Mud Season in New England
Dublin, NH (February 2008)– Besides looking at the calendar, there are other signs that spring, officially March 20 this year, is on the way.
“The very first sign that spring is on the way are the snowdrops,” says Polly Bannister, Yankee Magazine’s senior editor, home and garden. “These hardy little flowers can push their way through a covering of snow. I see the blossoms when the sun is warming the ground and the snow is beginning to melt. The little bell-shaped blossoms are such a welcome sight, and a signal that spring isn’t far behind.”
This season, with so much snow on the ground, snowdrops may arrive later than usual. In fact, this year’s snow records may also make New England’s fifth season–mud season–one to remember.
In a sidebar to Jim Collins’s article, “The Fifth Season,” in Yankee’s March/April issue, Lee Michaelides had this to say about 2007’s mud season: “Last season, a half-mile stretch of a road in Maine snared six vehicles, a 7-year-old girl’s school shoes, and the dubious honor of being the state’s worst road.”

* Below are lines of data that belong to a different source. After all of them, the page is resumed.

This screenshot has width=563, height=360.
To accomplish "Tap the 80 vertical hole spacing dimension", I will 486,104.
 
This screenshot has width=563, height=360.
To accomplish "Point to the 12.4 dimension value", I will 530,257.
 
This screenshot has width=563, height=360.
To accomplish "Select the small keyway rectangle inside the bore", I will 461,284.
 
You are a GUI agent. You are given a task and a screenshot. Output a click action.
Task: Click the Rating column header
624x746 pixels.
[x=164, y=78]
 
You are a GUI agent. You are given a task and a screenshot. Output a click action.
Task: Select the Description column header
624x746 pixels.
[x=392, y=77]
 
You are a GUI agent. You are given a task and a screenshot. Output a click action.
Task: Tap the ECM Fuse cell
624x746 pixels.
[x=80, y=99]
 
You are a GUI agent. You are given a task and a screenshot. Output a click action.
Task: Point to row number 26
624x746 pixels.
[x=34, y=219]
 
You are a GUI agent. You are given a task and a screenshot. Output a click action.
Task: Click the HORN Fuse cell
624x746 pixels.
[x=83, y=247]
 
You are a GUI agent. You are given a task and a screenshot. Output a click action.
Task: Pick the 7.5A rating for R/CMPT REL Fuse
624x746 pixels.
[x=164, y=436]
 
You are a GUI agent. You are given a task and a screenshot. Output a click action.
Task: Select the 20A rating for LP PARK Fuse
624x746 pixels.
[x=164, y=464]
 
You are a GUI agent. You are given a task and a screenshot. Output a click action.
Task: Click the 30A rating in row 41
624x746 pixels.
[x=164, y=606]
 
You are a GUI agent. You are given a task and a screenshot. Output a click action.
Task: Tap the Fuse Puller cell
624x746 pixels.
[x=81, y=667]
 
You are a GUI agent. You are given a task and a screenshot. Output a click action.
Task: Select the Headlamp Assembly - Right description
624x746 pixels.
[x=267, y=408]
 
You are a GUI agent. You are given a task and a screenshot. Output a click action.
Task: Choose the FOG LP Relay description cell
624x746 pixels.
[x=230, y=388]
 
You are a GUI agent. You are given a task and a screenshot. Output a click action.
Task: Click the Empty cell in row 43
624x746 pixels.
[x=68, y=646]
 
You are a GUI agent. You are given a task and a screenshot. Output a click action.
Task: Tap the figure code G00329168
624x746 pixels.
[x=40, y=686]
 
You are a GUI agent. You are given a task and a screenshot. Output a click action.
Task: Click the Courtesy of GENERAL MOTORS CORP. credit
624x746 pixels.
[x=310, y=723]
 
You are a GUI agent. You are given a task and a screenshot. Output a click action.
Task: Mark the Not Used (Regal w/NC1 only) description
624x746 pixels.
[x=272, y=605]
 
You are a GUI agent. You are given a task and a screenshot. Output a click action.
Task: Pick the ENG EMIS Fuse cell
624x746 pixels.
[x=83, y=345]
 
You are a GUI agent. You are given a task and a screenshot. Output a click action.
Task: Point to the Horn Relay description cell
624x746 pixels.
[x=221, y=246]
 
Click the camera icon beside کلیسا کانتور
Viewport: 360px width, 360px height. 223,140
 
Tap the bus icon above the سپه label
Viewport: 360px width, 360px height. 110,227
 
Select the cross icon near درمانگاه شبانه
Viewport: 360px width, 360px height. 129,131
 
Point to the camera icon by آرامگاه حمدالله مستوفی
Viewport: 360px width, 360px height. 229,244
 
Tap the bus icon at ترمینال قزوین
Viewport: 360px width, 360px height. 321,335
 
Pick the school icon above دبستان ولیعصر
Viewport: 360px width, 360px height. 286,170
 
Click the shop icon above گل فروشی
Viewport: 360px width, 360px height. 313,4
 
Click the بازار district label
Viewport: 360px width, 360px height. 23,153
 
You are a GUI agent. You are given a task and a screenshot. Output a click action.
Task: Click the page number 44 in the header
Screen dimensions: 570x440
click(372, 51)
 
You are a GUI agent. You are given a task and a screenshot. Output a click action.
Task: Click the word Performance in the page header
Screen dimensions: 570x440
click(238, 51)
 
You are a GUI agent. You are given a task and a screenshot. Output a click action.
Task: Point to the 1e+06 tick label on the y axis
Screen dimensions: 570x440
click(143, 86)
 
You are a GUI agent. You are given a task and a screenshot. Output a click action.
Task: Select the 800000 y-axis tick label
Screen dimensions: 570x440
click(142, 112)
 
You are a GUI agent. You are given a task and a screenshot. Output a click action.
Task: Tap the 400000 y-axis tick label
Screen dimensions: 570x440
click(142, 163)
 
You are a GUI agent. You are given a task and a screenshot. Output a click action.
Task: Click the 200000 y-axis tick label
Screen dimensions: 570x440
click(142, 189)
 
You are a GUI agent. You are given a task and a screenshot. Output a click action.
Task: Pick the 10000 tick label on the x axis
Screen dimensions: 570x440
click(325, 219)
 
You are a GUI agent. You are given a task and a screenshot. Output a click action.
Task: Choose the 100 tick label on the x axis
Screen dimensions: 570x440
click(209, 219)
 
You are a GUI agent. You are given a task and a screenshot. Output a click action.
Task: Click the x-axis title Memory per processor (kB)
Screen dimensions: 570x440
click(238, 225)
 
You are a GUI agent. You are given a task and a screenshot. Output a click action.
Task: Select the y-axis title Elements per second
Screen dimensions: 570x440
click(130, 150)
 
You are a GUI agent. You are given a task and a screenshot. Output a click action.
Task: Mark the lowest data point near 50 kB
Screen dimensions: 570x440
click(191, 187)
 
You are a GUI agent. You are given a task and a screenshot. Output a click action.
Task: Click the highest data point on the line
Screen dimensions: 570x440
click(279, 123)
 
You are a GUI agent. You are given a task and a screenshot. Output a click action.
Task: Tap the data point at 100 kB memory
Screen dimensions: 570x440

A more welcome sign of spring than mud is the red-winged blackbird. “Flocks begin their return from southern wintering grounds just a few weeks after Groundhog Day,” explains Yankee’s Bannister, senior editor for home and garden. “I watch for their jet-black bodies and bright red shoulder patches in fields and marshlands, knowing that spring is on its way.”
In one of Yankee’s newer columns, “Ask the Naturalist,” Sara Pratt answers the question “Is spring coming earlier to New England?” Here are a few facts about some changes that may not affect the official first day of spring but should make the signs of spring come earlier:
- New England’s average winter temperature has increased by 4.4 degrees Fahrenheit over the past 30 years.
- There are 16 fewer days with snow on the ground, compared with 30 years ago.
- Many New England plants flower 11 days earlier than they did 100 years ago.